Les chercheurs de Saint-Pétersbourg considèrent que ces bactéries thermophiles, découvertes dans la glace du lac d’après leur marqueur ADN, vivent non seulement dans l’eau du lac à une température de 2 ou 3°C, mais dans ses sédiments.

Les forages du lac Vostok ont débuté dans les années 1970

Les forages de la station antarctique Vostok avaient débuté dans les années 1970. À cette époque, on ignorait même l’existence de ce lac. Les forages réalisés alors avaient pour but de procéder à des études paléoclimatiques. En 1998, le forage profond du puits de glace au-dessus du lac avait été arrêté. À ce moment, la communauté scientifique polaire internationale avait recommandé de ne pas pénétrer dans la couche d’eau du lac tant que des technologies spéciales n’étaient pas au point. Il s’agissait d’exclure toute pollution des eaux, lors des forages.
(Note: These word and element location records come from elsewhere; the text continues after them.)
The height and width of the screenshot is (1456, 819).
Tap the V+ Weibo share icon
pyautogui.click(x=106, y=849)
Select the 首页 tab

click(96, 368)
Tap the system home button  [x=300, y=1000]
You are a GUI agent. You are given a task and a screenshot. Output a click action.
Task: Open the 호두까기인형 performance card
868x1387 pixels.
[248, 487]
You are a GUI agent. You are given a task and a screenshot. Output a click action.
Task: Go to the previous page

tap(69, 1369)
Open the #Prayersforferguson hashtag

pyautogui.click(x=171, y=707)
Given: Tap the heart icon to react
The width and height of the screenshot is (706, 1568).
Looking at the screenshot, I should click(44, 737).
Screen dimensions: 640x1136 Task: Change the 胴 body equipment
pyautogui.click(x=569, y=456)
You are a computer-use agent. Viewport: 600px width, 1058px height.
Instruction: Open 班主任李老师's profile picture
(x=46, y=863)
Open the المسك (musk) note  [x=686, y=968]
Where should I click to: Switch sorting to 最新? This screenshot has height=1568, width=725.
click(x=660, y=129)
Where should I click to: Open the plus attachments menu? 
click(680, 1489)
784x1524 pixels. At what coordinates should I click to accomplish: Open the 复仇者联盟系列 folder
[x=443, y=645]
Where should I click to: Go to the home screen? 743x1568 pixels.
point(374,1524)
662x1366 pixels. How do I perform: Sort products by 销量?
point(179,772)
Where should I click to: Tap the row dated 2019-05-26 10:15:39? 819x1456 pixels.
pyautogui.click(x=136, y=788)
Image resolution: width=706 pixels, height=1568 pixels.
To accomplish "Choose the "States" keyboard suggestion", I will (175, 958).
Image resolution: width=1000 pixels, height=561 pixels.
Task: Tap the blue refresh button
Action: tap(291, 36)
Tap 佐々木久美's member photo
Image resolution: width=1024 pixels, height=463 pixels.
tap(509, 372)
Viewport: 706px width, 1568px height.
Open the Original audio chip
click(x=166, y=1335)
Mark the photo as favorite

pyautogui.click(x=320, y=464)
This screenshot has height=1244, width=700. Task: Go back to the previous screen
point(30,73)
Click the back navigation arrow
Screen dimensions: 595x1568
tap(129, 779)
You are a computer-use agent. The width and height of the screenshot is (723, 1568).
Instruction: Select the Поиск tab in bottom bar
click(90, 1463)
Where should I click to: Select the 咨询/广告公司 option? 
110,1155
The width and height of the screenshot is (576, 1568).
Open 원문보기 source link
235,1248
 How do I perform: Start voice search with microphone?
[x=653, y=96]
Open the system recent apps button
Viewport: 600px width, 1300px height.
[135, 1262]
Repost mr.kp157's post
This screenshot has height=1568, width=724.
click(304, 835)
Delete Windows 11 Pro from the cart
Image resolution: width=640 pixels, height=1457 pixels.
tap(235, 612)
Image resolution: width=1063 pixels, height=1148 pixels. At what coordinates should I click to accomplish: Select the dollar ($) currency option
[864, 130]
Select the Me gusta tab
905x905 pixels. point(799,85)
Ainsi, lors de la dernière campagne dans l’Antarctique une cinquantaine de mètres de carottes de glace a été prélevée, a déclaré Vladimir Lipenkov, responsable des travaux de forage de l’Institut de l’Arctique et de l’Antarctique, au retour de sa mission dans l’Antarctique, les travaux n’avaient pas atteint le lac.

Les forages ont repris il y a peu de temps et ceci grâce au nouveau système de forage qui doit permettre de prélever des échantillons sans contaminer le lac. Les scientifiques espéraient atteindre le but rapidement, apparemment c’est chose faite.